SPRINGFIELD, Mass. (AP) — Merriam-Webster Inc. has added dozens of entries to the latest edition of its Collegiate Dictionary. Here are some, along with the year in which Merriam-Webster researchers first found them used in an English-language publication, and their meanings:
— Americana (1841): genre of American music with roots in early folk and country music.
— boomerang child (1988): young adult who returns to live at her family home, especially for financial reasons.
— bromance (2004): a close nonsexual friendship between men.
— continuous positive airway pressure (1975): abbreviated CPAP; a technique for relieving breathing problems (as those associated with sleep apnea or congestive heart failure) by pumping a steady flow of air through the nose to prevent the narrowing or collapse of air passages or to help the lungs to expand.
— cougar (1774): slang term for a middle-aged woman seeking a romantic relationship with a younger man.

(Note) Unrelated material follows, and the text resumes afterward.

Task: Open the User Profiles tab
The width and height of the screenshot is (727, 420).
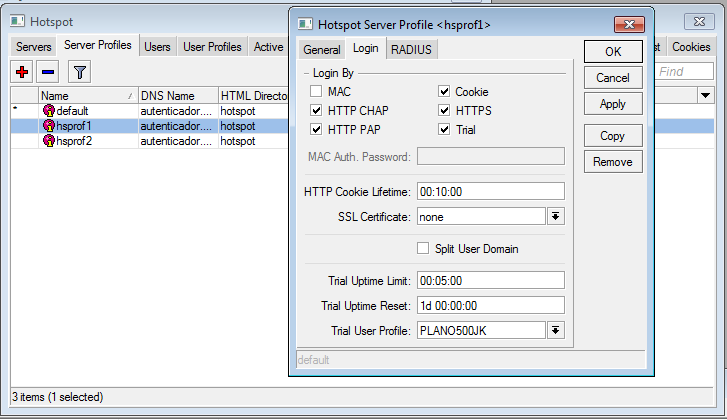Action: tap(211, 47)
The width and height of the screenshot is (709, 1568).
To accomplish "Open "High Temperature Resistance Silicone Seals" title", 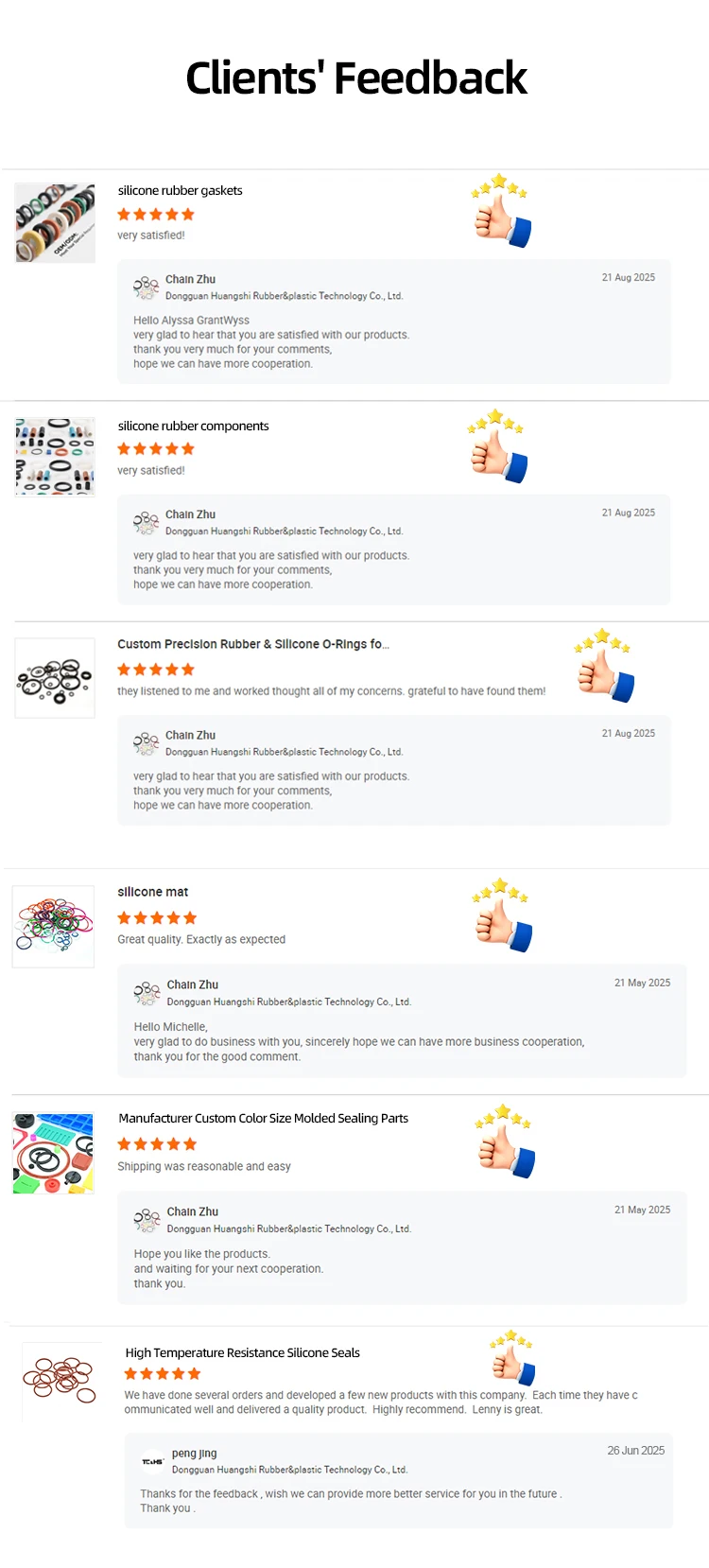I will (x=242, y=1352).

— crowdsourcing (2006): the practice of obtaining needed services, ideas or content by soliciting contributions from a large group of people, especially from the online community, rather than from traditional employees or suppliers.
— duathlon (1988): a three-part long-distance race typically having a running phase, a bicycling phase and a final running phase.
— fist bump (1996): a gesture in which two people bump their fists together, as in greeting or celebration.
— helicopter parent (1989): a parent who is overly involved in the life of his or her child.
— m-commerce (1997): business transactions conducted by using a mobile electronic device, such as a cellphone.
— parkour (2002): the sport of traversing environmental obstacles by running, climbing or leaping rapidly and efficiently.
— robocall (1993): a telephone call from an automated source that delivers a pre-recorded message to a large number of people.
— social media (2004): forms of electronic communication, such as websites for social networking and microblogging, through which users create online communities to share information, ideas, personal message and other content such as videos.
— tweet (1768): a post made on the Twitter online message service.
— walk-off (1990): ending a baseball game immediately by causing the winning run to score for the home team in the bottom of the last inning, i.e., a walk-off homer. Also, won by the home team in the bottom of the last inning, i.e., a walk-off win.